内部統制システムの策定プランについては、平成15年6月の経済産業省「リスク管理、内部統制に関する研究会報告」と平成17年9月の同省「内部統制指針、中間とりまとめ」については同じ方向性での提言であるため、プラン策定にあたってはどちらも参考にできる、とのこと。

いちばん感心いたしましたのは、講師である某上場企業の法務部長さんが作っておられる社内イントラネット向きの「法務ページ」なるWEBページです。これ全国の社員がネットを通じて閲覧できるものでして、営業部門や経理部門など、部門ごとに参考となる事例をまとめたり、その業界特有の法律解説がなされていたり、政府の法律解説パンフレットをPDF化して、きちんと政府の承諾を得たうえで、各パンフの解説ページを「しおり化」して閲覧しやすいようにまとめられていたり。もう、その企業向けに至れり尽くせりの法務解説WEBでした。(そのまま市販化したら、たいそう売れそうなものです)社員の違法行為といいましても、故意のものから、過失のものまであります。こういったWEBは、おそらく広報することによって社員が犯しかねない「過失」行為を未然に防止するには非常の効果的なものなんでしょうね。ただし、どんなに立派なWEBページを法務部が作成しても「迷ったときには閲覧しよう」という社員の動機付けは必要だと思いますが(これが一番むずかしかったりするわけですが)

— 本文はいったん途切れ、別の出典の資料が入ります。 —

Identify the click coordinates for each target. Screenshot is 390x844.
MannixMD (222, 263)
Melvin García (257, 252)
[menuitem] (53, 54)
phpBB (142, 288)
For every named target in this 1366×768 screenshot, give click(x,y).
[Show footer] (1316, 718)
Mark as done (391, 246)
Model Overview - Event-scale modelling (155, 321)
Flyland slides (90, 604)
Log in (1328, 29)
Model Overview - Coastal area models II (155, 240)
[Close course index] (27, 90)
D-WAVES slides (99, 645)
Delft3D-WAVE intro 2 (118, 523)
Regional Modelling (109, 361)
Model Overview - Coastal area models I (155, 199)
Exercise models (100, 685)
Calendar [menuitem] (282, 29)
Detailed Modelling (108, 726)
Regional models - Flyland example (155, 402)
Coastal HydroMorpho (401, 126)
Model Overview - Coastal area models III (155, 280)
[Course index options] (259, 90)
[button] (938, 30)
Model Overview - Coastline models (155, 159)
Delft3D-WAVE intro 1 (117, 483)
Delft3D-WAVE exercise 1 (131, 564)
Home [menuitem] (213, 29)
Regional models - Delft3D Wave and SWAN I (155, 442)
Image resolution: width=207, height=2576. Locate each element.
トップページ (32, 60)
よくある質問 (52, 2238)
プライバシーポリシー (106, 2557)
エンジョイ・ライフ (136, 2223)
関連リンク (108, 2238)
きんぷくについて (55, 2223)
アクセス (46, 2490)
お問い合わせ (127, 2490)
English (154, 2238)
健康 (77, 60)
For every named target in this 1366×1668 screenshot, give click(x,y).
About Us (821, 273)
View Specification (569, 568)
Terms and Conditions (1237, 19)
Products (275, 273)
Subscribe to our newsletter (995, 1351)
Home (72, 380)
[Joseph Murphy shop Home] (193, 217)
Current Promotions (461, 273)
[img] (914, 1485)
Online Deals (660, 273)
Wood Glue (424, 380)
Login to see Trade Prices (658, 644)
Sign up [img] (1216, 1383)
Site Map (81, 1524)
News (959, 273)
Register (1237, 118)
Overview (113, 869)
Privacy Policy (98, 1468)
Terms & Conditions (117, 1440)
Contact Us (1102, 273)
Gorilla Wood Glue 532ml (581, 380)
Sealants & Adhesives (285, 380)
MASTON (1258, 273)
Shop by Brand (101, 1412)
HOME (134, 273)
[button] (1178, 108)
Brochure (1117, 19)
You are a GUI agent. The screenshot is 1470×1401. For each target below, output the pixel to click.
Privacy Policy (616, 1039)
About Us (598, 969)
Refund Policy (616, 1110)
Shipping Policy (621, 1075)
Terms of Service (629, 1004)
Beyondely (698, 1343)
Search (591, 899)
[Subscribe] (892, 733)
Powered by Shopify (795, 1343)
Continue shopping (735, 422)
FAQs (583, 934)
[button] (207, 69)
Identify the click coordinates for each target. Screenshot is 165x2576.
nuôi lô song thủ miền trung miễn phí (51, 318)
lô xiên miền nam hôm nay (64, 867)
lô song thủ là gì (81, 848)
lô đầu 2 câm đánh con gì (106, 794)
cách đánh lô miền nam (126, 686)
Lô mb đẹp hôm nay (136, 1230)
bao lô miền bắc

どうも、私のように会社勤務の経験のない者からみると、「法務部」というのは受身的な部署のようなイメージを持っていましたが、こうやってコンプライアンスという鏡で見ますと、かなり積極的な行動が目立ちました。いいですね、明るいイメージの「法務部」ですね。(実態はかなり厳しいものだとは思いますが・・・・・)講師の先生方、きょうはどうもありがとうございました。(こういった研修が連続モノだといいんですけど。。。)